Mesmo que o amemos com paixão, o Brasil é um país pouco fácil de se elogiar. Os tolos sempre acreditaram no marketing que nos vende como um paraíso tropical, onde tudo é belo e prazeroso, onde não há conflitos a encarar. Já os mais espertos perceberam a falácia do país da cordialidade e do risonho rosto ao sol, e protestam contra nossas dificuldades, das mais fundamentais às mais prosaicas, para o exercício do amor. O mestre Antônio Vieira, por exemplo, reclamava de nossos mosquitos que não paravam de picá-lo; assim como dom João VI ordenou a mudança para o Rio de Janeiro, porque não aguentava mais o mau cheiro nas ruas da Bahia.
Hoje, parte de nós, ao comentar o que somos, exerce uma lógica peculiar e muito original do que podemos chamar de “cultura de botequim”, que hoje domina a cultura brasileira em geral, depois de longo silêncio cuidadoso de desvalorização e de vergonha do que podíamos ser. Ou vir a ser.
A cultura de botequim se manifesta através de outra especialidade nacional, a “conversa de botequim”, à qual se dedicaram, com diferentes posturas e valores, poetas, romancistas e pensadores sobretudo cariocas. Entre eles, Noel Rosa pode ser considerado o pai da expressão. Grandes artistas como João do Rio, Marques Rebelo ou Nelson Rodrigues, entre tantos outros, nos fizeram conhecer bem esse mundo, em outros momentos do país. Pois, como toda criação dessa natureza, a cultura de botequim se transforma no tempo, conforme o que acontece e a influencia do lado de fora do botequim.
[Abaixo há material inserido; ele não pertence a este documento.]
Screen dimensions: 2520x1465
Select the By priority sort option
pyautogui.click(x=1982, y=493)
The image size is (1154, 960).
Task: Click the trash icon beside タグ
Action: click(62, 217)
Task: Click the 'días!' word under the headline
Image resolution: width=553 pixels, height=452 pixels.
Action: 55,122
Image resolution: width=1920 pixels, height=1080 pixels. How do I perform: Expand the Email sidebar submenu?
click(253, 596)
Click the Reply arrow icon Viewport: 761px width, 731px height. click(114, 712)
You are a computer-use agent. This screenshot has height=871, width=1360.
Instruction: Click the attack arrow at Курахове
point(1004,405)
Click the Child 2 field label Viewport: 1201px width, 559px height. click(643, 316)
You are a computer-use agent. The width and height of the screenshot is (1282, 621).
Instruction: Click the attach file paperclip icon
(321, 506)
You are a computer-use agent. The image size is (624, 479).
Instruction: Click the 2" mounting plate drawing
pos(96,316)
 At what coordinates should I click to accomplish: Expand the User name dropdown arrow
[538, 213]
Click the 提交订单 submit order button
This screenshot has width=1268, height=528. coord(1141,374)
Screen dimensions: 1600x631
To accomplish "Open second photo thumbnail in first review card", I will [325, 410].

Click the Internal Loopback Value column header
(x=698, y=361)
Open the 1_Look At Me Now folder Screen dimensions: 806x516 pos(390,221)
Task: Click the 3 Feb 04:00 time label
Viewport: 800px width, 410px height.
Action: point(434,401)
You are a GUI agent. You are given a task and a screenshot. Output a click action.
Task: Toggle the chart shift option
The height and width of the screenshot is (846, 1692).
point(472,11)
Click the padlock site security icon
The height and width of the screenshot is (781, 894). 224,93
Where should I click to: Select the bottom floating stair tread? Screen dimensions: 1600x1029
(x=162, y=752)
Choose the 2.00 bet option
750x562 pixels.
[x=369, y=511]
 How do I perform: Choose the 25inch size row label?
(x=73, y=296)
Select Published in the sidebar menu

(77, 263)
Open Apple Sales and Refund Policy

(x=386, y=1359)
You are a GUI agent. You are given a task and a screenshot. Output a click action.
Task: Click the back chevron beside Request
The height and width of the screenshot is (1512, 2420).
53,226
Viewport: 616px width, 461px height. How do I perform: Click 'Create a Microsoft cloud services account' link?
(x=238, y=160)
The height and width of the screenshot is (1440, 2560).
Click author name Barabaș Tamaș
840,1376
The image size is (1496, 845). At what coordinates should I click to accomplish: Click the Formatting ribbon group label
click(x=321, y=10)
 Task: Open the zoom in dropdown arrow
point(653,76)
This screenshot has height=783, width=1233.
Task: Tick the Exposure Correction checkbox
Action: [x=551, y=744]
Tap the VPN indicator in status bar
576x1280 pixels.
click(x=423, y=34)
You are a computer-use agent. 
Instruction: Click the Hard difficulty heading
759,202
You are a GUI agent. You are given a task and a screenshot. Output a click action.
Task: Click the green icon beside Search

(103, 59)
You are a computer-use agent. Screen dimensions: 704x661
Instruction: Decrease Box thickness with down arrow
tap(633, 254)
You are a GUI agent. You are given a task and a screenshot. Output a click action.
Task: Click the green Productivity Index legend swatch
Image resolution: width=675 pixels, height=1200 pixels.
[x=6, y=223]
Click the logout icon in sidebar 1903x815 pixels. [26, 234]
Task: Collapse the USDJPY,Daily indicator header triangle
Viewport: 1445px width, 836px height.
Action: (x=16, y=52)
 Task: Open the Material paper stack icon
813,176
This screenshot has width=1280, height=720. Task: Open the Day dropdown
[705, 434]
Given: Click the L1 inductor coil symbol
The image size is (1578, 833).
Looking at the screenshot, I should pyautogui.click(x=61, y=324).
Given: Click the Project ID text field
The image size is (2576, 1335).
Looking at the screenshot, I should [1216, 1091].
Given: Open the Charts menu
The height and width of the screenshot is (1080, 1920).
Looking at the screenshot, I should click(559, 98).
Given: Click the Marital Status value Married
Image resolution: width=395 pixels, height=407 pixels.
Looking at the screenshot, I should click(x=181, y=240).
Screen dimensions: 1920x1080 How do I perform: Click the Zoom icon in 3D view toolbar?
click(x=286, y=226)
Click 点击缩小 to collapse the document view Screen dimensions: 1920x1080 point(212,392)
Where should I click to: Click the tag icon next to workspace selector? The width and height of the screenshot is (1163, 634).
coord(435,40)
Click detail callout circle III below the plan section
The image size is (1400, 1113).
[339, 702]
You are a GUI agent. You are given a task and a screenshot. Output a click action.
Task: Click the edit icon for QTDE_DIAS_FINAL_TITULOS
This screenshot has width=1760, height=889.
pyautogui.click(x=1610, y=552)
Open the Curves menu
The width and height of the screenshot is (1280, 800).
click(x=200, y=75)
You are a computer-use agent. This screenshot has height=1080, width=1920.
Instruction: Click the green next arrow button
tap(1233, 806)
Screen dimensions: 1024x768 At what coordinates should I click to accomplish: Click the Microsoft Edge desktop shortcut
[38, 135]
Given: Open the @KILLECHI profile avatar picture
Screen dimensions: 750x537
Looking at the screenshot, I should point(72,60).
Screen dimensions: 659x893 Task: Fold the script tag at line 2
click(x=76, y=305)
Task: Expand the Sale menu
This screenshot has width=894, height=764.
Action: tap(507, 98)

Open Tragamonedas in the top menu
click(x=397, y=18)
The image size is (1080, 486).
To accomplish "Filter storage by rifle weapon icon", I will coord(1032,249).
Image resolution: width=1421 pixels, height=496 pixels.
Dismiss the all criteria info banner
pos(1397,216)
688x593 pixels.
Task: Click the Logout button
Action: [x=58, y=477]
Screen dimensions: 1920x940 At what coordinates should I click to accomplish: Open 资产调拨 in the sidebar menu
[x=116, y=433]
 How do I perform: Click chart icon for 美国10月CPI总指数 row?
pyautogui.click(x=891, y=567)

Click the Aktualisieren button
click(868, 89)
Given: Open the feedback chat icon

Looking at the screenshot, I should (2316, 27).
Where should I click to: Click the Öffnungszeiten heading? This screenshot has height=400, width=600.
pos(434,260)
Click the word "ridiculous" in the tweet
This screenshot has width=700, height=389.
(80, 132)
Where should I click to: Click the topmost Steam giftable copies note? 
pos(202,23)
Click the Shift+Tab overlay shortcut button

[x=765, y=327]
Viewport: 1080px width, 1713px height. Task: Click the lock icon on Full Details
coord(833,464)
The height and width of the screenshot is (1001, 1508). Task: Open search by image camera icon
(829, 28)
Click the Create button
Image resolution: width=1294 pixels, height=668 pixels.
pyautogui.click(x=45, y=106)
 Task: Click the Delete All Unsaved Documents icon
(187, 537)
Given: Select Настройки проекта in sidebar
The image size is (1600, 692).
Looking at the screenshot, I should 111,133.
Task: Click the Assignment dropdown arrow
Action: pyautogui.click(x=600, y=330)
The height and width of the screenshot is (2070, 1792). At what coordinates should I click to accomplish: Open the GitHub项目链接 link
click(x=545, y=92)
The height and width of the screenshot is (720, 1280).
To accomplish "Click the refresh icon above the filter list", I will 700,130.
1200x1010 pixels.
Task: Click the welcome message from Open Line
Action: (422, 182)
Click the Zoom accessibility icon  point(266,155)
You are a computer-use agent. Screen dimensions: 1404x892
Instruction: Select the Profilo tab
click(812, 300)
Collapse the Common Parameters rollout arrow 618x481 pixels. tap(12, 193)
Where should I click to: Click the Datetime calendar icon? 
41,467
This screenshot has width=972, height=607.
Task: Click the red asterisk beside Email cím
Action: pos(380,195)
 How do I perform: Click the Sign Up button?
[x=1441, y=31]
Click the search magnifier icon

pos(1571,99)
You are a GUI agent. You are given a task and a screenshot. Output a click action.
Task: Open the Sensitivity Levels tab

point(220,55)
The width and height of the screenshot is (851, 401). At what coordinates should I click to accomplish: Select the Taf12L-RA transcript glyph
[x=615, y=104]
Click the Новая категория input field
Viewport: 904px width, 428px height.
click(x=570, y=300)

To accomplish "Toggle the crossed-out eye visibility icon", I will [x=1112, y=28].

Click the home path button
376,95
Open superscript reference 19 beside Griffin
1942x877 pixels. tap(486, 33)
A conversa de botequim se caracteriza pela irresponsabilidade tóxica de seus praticantes, pela impertinência com que tratam assuntos pertinentes. No botequim, não se pensa duas vezes ao preferir a piada à verdade sem graça. Ninguém vacila em inventar um argumento falso para justificar o que pretende afirmar. Não se dá crédito ao que não serve para impor uma razão pouco razoável. Ganhar a discussão é a prioridade, mesmo que não se saiba o que está certo ou errado, que não se dê muita importância à vitória. Mesmo que estejamos a espremer uma barata na sola do sapato, faremos isso porque é assim que se faz no mundo real dos heróis. Com um sorriso nos lábios, ainda que disfarçadamente triste.
No botequim, o valor de quem fala mais alto, de preferência aos gritos, será sempre superior ao de quem é capaz de raciocinar sem muito escândalo. No botequim, o que vale mesmo é o tapa lerdo nas costas e o sucesso junto a um público que busca diversão na absoluta normalidade. O botequim é, antes de tudo, o lugar de seres normais; dos que serão sempre de um só jeito, os que não querem surpreender e não se surpreenderão. O lugar da paz conquistada pela ignorância. O julgamento de nós mesmos é o da autodesvalorização, ainda que disfarçada pelo galicismo literário a nos garantir que essa é a arma mais poderosa contra quem não acredita em nós. Há sempre uma versão pejorativa para cada virtude que por ventura se descubra em nós.
Hoje, mais do que nunca, o cara no botequim é um machista que coça o saco e cospe no chão, a cultivar linguagem vagabunda e misógina como suprema demonstração de poder e grandeza. Ele não admite mulheres no botequim, porque elas só existem para serem usadas e injuriadas de diferentes modos. A mulher do outro será sempre mais passada, além de suspeita; enquanto a nossa, uma bênção de perfeição e virtude. A conversa de botequim não admite autocrítica, nem revisão da qualidade de matrimônios desgastados.
A cultura de botequim é o clímax da masculinidade tóxica, o supremo instante de humilhação do outro. O cara no botequim é capaz de considerar a morte de uma esposa querida como a libertação do viúvo para a gandaia. A doença fatal não passa de um pretexto para a traição (“sempre desconfiei desse aneurisma, ele nunca me cheirou bem”). E se a vítima chorar no enterro, o botequim dirá que é apenas mimimi, puro disfarce. O importante é uma fodinha por semana; e, se a mulher do outro for menos apetitosa ou sei lá o quê, dizer simplesmente: “Não humilha cara, kkkkkk”. O botequim pensará que vamos aprender e nos acostumar ao sofrimento.